Sentiment Analysis: An Intertwinement of Disciplines
How often do you get the urge to know what others think about you, that is, your actions and preferences? No matter what the number is, you are not alone. Humans as individuals, have always been interested in knowing the opinion of the people around them. Should I talk to her? Is it a good idea to buy that car? Who should I vote? These are only the simplest examples of opinion related questions that arise in our minds every single day. Getting a nod from your best friend, a positive gesture from your dad or a better campaign slogan helps a lot to answer these questions. Similar questions exist not only in our personal lives but in the academia, business and governments as well. The hunting ground for opinions on these questions used to be friends and family, acquaintances, consumer reports et cetera.
But have you ever wondered how this scenario has turned out to be in the post web era? During the last decade, mining for public opinion has gotten a lot organized, thanks to the abundance of information in the web. This is what we call opinion mining, otherwise known as sentiment analysis.

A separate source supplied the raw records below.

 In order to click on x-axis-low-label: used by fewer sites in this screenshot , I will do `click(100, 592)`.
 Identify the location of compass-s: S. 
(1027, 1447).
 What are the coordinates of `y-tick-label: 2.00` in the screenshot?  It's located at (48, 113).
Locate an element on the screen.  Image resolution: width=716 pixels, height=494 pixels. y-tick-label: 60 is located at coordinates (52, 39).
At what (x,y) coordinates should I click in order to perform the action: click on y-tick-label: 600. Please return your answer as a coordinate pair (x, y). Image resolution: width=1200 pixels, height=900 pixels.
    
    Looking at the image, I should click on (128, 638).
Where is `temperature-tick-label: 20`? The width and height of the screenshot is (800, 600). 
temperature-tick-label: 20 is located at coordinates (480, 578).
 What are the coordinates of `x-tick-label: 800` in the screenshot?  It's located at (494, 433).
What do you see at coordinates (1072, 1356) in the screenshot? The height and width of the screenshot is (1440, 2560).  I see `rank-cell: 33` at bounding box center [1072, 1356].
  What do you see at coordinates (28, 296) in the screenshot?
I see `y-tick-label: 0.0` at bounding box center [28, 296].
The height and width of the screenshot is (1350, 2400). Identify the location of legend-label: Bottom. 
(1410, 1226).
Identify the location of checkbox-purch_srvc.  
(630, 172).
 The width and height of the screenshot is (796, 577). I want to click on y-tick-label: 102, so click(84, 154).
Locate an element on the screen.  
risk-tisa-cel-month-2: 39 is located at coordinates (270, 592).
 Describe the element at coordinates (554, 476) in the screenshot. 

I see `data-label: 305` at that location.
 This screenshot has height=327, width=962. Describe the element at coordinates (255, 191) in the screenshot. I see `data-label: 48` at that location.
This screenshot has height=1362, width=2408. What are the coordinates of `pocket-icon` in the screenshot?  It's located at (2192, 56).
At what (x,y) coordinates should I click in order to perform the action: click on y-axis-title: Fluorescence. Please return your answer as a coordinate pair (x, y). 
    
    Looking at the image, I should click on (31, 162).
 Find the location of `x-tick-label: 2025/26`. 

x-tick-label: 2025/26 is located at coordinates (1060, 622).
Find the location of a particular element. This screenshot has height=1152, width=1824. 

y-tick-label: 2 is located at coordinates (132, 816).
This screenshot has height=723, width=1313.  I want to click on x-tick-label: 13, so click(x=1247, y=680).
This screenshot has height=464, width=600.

By definition sentiment analysis is the process of extraction and analysis of public opinion from any sort of source material using natural language processing, text analysis and computational linguistics. In essence, we try to get the subjective information from a document, usually written. This can help determining the attitude and emotional state of the author or speaker on some certain topic. The simplest task of sentiment analysis is finding out whether the text has a negative or positive attitude. It can even be translated to good or bad. A little more complex is to rank the attitude in a scale of 1 to 5. This gets way more complicated when emotional states like “happy”, “sad”, or “angry” are added as parameters. Based on this analysis of sentiment can be classified in a few ways:
- Polarity or valence
- Emotional state or feelings
- Subjectivity or objectivity identification
Sentiment analysis draws ideas and techniques from statistics, natural language processing, machine learning and a few more. The massive amount of data found in the web is overwhelming if not sorted out. Statistics helps to get a count of words and sentence patterns to give a overview of the document’s polarity. Natural language processing techniques give more accuracy by breaking the sentences in to tokens with weights. Machine learning refine the result further more by learning from previously analyzed data and modifying the algorithms.
Natural language processing is breaking down sentences into a language’s bare basic components, nouns, verbs, adverbs, pronouns, punctuations etc. By breaking down a sentence we can understand how a sentence is formed, whether it has negated words or not etc.
An example of application of machine learning in sentiment analysis is the use of Support Vector Machine (SVM). This standard machine-learning technique is said to be the most accurate text classifier method. Naive Bayes classifier is another technique, a Bayes theorem based simple probabilistic classifier widely used in spam filtering, sorting emails, language detection and sentiment detection.
There are many examples of sentiment analysis in action in the internet. For example Sentdex goes through thousands of news articles, analyses words and brand names and provides infographics on the polarity of them.